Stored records
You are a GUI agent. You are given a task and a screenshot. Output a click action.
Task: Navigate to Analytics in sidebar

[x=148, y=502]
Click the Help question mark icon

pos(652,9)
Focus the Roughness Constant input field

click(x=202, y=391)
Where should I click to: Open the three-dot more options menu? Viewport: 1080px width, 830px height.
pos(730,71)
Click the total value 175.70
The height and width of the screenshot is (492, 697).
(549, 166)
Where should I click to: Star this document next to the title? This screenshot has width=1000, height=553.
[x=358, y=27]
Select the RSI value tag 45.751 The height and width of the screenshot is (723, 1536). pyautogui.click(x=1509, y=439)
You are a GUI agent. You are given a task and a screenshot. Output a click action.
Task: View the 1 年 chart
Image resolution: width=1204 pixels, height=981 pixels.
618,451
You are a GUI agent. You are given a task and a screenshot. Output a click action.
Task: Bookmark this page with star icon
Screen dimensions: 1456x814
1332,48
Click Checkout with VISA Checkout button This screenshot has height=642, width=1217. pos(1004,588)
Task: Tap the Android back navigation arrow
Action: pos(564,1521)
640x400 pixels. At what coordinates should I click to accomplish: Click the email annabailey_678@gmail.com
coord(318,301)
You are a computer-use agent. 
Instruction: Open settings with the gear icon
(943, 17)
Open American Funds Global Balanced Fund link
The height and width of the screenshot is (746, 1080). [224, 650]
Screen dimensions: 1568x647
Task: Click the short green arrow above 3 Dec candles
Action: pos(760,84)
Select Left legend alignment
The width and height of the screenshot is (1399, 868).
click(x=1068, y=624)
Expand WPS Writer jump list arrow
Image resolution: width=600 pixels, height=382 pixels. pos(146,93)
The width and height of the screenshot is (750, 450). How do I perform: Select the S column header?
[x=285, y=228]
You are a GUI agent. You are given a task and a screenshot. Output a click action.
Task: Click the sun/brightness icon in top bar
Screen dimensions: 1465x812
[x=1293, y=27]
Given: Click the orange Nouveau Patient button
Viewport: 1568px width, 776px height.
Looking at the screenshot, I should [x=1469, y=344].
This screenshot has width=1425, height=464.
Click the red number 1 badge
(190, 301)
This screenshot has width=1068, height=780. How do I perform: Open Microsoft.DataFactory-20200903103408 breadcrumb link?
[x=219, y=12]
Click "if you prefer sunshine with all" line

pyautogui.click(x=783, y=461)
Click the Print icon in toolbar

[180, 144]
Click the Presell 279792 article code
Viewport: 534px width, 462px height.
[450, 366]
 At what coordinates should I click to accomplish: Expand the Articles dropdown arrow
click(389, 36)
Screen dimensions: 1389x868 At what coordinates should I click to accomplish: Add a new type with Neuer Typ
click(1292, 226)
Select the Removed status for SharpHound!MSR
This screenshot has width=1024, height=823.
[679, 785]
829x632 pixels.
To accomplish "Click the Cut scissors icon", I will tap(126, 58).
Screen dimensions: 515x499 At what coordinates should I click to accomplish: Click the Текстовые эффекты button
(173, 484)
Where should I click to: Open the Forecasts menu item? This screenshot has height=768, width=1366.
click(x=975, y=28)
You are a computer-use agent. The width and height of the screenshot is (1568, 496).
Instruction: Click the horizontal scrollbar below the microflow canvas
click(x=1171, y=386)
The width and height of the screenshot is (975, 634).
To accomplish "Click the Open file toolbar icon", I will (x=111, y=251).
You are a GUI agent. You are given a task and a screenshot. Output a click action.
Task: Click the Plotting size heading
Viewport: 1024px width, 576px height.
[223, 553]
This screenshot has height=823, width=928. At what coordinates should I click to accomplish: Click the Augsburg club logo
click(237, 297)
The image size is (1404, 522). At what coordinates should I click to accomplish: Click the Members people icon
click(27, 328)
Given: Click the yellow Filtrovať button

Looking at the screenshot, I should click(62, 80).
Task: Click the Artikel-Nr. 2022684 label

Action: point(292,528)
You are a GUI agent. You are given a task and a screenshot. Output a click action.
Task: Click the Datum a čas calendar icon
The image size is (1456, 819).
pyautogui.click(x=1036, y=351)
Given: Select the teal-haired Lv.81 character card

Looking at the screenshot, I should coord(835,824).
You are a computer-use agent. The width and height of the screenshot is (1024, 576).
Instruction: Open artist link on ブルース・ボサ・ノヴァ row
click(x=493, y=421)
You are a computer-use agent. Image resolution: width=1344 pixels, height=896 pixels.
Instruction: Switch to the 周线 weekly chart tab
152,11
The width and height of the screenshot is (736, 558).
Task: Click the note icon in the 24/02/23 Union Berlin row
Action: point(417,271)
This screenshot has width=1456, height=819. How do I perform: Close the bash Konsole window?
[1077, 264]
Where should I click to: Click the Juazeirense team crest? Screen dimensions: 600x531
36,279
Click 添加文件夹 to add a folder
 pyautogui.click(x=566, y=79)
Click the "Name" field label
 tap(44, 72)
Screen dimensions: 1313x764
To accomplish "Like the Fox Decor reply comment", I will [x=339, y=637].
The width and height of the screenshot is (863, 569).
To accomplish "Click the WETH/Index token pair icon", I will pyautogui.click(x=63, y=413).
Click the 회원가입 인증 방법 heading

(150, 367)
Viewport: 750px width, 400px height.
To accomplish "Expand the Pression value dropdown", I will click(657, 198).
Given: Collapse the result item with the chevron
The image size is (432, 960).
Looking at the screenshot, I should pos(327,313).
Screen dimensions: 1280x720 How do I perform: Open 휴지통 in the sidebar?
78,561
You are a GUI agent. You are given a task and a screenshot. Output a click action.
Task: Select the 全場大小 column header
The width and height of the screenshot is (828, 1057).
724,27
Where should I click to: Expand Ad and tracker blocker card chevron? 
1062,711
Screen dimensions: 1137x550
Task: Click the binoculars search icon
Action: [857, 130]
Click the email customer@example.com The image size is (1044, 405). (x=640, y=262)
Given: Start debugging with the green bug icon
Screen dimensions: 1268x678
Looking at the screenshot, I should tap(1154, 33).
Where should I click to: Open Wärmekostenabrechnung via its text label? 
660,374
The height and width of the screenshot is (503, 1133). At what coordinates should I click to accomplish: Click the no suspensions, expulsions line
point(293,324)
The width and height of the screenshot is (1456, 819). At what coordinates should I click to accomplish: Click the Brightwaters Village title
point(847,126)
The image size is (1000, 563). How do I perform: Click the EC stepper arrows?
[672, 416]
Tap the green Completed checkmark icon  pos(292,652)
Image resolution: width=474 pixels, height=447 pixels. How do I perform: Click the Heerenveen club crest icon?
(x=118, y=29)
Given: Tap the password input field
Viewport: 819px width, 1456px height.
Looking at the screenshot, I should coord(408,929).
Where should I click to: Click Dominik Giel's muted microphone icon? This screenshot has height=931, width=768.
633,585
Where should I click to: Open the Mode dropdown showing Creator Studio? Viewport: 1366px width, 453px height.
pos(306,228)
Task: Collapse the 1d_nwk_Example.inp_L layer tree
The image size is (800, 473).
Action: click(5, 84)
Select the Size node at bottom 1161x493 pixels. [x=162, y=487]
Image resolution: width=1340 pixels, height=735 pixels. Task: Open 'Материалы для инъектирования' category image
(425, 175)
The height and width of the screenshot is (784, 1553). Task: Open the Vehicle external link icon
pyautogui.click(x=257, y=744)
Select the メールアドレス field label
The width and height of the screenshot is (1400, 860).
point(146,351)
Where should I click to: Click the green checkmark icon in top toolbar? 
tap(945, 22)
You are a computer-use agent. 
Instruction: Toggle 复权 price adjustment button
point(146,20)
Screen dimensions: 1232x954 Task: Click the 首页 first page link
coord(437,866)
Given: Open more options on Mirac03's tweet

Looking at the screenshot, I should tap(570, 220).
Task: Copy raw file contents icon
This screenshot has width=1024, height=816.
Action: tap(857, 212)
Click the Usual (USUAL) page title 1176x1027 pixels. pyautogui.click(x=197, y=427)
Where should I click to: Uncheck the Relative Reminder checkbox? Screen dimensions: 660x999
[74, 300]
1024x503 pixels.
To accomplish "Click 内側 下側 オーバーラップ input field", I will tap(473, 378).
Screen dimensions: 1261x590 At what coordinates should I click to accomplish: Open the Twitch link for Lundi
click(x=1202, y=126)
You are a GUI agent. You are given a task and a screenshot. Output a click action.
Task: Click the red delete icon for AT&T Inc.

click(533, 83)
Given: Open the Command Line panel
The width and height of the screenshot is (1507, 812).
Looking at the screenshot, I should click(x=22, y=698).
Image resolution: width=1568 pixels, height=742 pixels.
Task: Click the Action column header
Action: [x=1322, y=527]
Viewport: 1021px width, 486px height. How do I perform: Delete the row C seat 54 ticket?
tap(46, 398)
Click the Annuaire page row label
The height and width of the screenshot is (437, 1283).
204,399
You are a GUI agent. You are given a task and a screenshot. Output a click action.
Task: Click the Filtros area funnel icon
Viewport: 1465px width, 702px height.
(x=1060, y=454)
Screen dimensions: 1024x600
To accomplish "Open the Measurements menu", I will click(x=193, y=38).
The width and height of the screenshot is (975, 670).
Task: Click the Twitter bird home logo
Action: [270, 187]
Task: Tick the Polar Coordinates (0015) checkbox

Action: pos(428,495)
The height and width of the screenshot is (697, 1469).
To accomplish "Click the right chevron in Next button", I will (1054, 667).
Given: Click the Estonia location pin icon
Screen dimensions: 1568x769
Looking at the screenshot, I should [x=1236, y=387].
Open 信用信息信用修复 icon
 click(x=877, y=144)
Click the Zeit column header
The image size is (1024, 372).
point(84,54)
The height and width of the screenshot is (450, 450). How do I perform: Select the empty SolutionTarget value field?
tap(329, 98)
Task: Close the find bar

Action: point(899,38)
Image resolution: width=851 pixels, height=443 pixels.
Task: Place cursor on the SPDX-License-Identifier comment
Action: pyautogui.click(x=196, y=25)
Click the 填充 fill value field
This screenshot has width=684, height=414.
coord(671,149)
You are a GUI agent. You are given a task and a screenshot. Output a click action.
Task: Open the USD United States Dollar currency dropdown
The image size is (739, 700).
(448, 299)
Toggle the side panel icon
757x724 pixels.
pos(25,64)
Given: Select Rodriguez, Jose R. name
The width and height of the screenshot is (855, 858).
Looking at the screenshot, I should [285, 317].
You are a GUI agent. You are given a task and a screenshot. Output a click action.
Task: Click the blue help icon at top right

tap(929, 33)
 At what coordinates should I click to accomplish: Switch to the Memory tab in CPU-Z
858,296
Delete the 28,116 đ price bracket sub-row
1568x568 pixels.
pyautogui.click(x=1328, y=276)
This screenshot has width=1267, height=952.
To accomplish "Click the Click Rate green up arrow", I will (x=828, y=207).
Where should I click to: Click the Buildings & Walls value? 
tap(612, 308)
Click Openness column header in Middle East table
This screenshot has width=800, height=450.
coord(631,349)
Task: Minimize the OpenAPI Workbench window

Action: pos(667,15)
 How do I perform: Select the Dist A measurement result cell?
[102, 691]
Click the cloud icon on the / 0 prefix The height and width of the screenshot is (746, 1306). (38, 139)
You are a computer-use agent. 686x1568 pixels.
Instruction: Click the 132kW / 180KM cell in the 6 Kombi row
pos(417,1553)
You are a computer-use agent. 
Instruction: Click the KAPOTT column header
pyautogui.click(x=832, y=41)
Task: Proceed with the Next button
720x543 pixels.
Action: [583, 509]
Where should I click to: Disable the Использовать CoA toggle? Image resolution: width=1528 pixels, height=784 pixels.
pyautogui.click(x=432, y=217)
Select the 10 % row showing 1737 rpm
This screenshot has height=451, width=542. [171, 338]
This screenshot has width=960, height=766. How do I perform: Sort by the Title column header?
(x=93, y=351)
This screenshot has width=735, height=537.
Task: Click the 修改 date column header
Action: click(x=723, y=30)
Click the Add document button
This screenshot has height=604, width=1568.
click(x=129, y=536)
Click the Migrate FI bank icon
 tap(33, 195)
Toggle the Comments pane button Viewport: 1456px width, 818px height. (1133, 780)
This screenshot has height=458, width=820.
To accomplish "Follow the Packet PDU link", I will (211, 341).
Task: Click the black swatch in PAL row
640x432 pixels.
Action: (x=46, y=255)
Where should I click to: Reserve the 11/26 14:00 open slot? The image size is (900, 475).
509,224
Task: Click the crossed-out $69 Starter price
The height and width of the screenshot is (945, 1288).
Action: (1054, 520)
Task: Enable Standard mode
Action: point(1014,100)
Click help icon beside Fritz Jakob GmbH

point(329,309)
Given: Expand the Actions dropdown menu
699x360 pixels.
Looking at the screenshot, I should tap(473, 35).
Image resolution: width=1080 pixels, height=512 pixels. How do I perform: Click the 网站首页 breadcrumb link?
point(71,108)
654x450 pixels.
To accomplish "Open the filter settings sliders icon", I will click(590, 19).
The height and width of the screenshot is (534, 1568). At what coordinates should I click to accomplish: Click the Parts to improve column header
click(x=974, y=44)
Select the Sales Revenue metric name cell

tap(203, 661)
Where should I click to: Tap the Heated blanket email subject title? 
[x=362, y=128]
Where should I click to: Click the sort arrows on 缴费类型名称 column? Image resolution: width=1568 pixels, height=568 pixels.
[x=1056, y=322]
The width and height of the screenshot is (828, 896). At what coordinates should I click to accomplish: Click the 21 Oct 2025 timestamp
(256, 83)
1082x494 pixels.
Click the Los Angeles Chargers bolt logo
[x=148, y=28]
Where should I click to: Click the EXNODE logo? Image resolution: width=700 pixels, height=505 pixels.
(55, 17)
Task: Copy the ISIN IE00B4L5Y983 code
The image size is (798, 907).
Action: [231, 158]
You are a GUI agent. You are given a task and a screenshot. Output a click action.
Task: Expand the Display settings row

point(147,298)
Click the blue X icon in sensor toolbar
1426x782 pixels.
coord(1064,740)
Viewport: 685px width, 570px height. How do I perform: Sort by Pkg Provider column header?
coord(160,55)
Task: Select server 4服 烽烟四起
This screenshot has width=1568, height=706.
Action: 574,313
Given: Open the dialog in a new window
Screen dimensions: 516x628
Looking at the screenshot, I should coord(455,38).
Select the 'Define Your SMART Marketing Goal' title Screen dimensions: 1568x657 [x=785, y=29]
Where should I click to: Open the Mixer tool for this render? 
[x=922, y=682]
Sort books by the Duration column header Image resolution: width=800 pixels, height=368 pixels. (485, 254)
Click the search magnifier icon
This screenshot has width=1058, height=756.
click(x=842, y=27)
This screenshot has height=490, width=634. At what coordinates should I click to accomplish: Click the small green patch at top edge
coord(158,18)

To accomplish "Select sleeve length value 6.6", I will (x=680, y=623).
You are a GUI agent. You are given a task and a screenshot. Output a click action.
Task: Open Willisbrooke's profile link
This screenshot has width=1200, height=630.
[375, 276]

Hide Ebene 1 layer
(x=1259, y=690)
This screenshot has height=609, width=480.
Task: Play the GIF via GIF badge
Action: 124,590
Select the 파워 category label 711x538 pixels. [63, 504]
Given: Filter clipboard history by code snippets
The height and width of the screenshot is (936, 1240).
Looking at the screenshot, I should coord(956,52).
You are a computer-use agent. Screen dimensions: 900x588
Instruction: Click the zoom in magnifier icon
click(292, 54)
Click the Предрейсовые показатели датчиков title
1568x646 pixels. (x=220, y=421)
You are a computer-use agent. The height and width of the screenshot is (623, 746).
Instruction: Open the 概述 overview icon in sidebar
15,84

WHAT THE EXERCISE ASKS: Starting with the line with "Given: Select Rodriguez, Jose R. name" above and going on through the line with "This screenshot has width=1267, height=952.", transcribe every line exactly, both ends included, and add nothing.

REPLY TO THE EXERCISE:
Given: Select Rodriguez, Jose R. name
The width and height of the screenshot is (855, 858).
Looking at the screenshot, I should [285, 317].
You are a GUI agent. You are given a task and a screenshot. Output a click action.
Task: Click the blue help icon at top right

tap(929, 33)
 At what coordinates should I click to accomplish: Switch to the Memory tab in CPU-Z
858,296
Delete the 28,116 đ price bracket sub-row
1568x568 pixels.
pyautogui.click(x=1328, y=276)
This screenshot has width=1267, height=952.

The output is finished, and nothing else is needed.